MILANO, 5 agosto (Reuters) - In occasione dell'approvazione, domani, dei conti relativi al secondo trimestre, il consiglio di amministrazone di Telecom Italia dovrebbe anche procedere ad accantonamenti per rischi legati alle richieste danni degli operatori concorrenti per presunto abuso di posizione dominante, dice una fonte a conoscenza della situazione.

Gli analisti, che vedono per il trimestre ricavi ed Ebitda in calo per la debolezza del Brasile e del mercato interno, stimano oneri straordinari in 309 milioni di euro, secondo il consensus, pubblicato sul sito della società.

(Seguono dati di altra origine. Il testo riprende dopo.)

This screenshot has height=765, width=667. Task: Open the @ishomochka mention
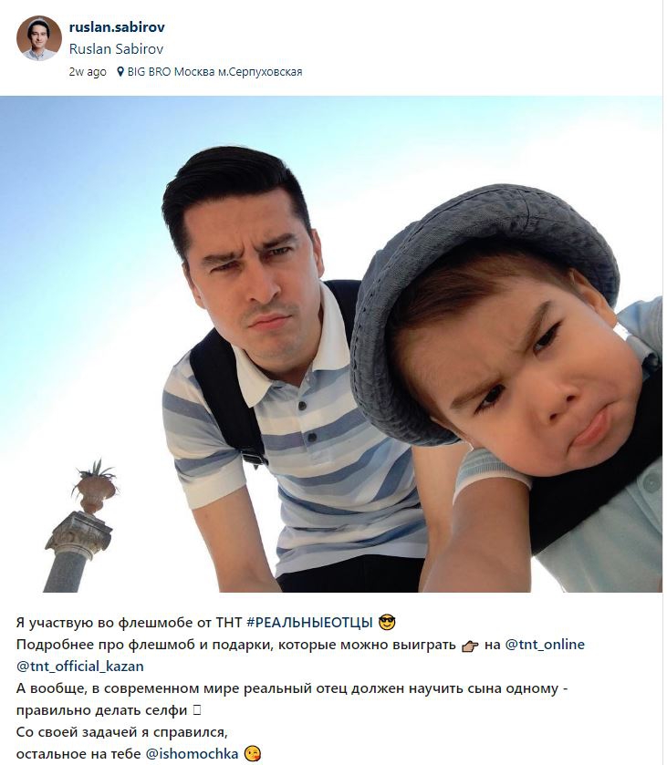click(x=192, y=754)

Due analisti dicono che le stime sugli one off sono legati ai rischi antitrust. Un analista ricorda che l'ultimo accantonamento per rischi antitrust per ricorsi da parte degli operatori alternativi risale al 2007 e ammontava a 287 milioni e dice che le previsioni per il secondo trimestre sono nel range compreso tra 250 e 400 milioni.

I ricavi di gruppo del secondo trimestre, che saranno diffusi venerdì, sono attesi in calo del 5,9% a 5.046 milioni di euro, l'Ebitda in calo del 18,7% a 1.744, secondo il consensus.

Nel trimestre è previsto un calo dell'Ebitda domestico del 20% e in Brasile del 13,5%.

Secondo la relazione di bilancio del 2014: Fastweb a dicembre 2013 ha richiesto a Telecom Italia danni per 1.744 milioni di euro; Vodafone per 1.029 milioni ad agosto 2013; Tiscali ha chiesto 285 milioni a gennaio 2015; Eutelia, in amministrazione straordinaria e Voiceplus in liquidazione hanno chiesto 730 milioni; Teleunit 362 milioni.